Inside a Pearl: My Years in Paris

By Edmund White. (Bloomsbury, 259 pages, $27.50.)

If Edmund White had used boldface type to mark the names he drops in "Inside a Pearl: My Years in Paris," the extra ink might have doubled the slender book's weight. White's jump-around-y sketchbook covers 15 years he lived in Paris, starting in 1983. In it, he is happy to name everyone at a dinner party and then comment on their parents, spouses, lovers, enemies, siblings, agents, psychiatrists and translators.

White was 43 and spoke little French when he went to Paris on a Guggenheim grant and with a contract to write for Vogue on cultural affairs.
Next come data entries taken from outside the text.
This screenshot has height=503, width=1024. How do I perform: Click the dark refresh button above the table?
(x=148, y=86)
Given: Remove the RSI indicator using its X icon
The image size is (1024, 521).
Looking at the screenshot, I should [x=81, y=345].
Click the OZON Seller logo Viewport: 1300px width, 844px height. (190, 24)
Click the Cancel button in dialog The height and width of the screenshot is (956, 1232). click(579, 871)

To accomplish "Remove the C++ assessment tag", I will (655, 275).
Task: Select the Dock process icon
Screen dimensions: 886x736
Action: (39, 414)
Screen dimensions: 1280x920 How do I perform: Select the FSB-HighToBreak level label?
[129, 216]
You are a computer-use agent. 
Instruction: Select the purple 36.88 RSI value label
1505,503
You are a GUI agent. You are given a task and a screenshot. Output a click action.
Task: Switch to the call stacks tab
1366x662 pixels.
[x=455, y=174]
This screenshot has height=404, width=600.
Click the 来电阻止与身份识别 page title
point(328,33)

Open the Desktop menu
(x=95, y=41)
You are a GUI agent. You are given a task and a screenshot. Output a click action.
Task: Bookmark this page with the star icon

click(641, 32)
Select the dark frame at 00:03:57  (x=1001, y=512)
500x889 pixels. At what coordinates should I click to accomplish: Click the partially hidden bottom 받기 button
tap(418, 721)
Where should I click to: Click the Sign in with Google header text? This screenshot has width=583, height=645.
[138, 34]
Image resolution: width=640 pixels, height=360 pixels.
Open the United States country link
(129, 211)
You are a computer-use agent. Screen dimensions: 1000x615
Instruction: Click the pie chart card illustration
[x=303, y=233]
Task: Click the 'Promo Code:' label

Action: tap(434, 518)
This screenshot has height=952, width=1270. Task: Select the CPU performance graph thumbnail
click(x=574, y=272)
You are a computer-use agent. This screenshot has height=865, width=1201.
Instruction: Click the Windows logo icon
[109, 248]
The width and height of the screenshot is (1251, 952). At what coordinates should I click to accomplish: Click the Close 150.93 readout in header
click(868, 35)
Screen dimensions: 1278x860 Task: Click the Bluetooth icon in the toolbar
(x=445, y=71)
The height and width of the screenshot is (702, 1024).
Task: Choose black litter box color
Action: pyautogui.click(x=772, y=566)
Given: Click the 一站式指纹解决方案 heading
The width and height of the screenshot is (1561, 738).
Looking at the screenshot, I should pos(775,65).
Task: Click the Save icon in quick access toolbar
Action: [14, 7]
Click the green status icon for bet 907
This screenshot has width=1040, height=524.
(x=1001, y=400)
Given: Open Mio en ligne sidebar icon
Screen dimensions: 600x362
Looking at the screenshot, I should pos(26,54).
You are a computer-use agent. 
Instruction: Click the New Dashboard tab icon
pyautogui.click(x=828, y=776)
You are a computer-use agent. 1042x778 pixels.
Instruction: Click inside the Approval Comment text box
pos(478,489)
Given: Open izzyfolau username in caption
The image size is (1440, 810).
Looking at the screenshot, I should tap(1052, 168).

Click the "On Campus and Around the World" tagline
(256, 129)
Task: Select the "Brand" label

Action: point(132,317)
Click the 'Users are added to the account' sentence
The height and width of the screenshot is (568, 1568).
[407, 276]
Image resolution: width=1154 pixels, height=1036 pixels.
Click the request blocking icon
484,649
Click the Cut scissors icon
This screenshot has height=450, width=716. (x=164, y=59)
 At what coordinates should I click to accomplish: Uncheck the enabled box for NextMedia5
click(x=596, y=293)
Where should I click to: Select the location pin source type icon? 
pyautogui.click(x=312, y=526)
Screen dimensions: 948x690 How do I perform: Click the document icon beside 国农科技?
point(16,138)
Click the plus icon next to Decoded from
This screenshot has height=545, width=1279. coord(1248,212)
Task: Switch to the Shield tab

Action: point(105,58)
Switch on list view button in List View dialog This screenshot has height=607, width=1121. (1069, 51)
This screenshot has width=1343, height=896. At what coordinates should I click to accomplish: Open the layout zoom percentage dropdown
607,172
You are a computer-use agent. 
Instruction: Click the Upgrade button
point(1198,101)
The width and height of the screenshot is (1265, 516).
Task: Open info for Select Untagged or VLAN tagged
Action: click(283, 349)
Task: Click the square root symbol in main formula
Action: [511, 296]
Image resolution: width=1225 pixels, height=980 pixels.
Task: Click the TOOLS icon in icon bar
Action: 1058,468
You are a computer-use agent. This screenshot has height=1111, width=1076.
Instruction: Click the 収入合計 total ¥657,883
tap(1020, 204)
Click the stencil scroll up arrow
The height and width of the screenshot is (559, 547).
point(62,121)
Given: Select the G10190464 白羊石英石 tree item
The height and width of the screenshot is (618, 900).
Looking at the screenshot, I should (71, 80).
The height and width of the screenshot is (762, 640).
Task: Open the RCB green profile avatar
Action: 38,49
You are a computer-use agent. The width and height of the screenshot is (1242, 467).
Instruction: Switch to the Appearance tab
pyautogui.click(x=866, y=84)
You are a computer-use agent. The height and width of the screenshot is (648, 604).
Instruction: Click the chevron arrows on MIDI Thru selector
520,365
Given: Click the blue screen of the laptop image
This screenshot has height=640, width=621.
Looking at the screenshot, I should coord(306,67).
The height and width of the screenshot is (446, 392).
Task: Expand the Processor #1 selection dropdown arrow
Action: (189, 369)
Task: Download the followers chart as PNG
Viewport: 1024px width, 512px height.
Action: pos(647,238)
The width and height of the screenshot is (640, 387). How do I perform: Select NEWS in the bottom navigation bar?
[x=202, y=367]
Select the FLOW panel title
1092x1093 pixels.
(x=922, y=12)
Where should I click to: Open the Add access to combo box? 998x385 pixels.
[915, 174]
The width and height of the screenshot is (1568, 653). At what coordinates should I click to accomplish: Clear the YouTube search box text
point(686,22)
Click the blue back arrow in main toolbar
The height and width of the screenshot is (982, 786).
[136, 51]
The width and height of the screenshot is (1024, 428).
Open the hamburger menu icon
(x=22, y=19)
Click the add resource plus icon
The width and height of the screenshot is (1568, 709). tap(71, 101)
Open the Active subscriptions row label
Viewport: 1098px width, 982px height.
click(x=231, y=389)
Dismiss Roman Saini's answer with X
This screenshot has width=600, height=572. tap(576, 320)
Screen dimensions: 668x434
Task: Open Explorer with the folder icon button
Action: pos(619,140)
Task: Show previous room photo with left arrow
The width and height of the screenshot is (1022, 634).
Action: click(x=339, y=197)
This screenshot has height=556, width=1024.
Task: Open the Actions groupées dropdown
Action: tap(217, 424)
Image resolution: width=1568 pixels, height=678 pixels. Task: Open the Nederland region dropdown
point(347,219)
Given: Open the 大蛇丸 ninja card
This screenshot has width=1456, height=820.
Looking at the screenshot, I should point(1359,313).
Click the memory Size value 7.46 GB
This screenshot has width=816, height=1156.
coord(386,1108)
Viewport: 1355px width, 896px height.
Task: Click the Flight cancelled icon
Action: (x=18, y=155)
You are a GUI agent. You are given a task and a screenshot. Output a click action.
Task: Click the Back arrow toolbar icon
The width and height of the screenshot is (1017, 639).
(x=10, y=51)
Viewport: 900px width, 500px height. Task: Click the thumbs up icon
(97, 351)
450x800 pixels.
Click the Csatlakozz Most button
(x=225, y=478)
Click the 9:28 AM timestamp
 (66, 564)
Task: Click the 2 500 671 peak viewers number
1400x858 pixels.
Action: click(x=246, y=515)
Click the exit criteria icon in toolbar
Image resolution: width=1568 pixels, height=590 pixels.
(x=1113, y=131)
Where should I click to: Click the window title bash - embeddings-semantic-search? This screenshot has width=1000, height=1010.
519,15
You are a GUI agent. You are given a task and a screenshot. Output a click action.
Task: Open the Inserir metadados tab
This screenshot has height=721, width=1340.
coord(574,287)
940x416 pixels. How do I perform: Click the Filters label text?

With plenty of the expected notes about his busy sex life, White also devotes much of his book to short profiles of writers, artists, friends and acquaintances.

Just one person, Marie-Claude (called MC) de Brunhoff, appears throughout "Pearl." A quirky artist, critic, hostess and translator, MC becomes White's close friend, and they dine together often and spend time at her ramshackle retreat at Île de Ré, a sort of Hamptons for Parisians.

White is unafraid to generalize, as in: "The French will not admit not knowing something." "The French rarely descended to the indignity of an example. They couldn't think with them, and we couldn't think without them." "The French are never at a loss for words. They never say 'uh.' "

White wrote a full-scale biography of Jean Genet, as well as shorter biographies of Proust and Rimbaud. I had hoped to learn more in this book about his years of research into these French literary heavyweights, but he barely touches on that. There is much pleasure to be had in White's discursive company. From heart-rending tales of a partner's dying of AIDS in North Africa to hilarious accounts of celebrity interviews, his curiosity is matched by his keen observations, erudition, charm and good humor.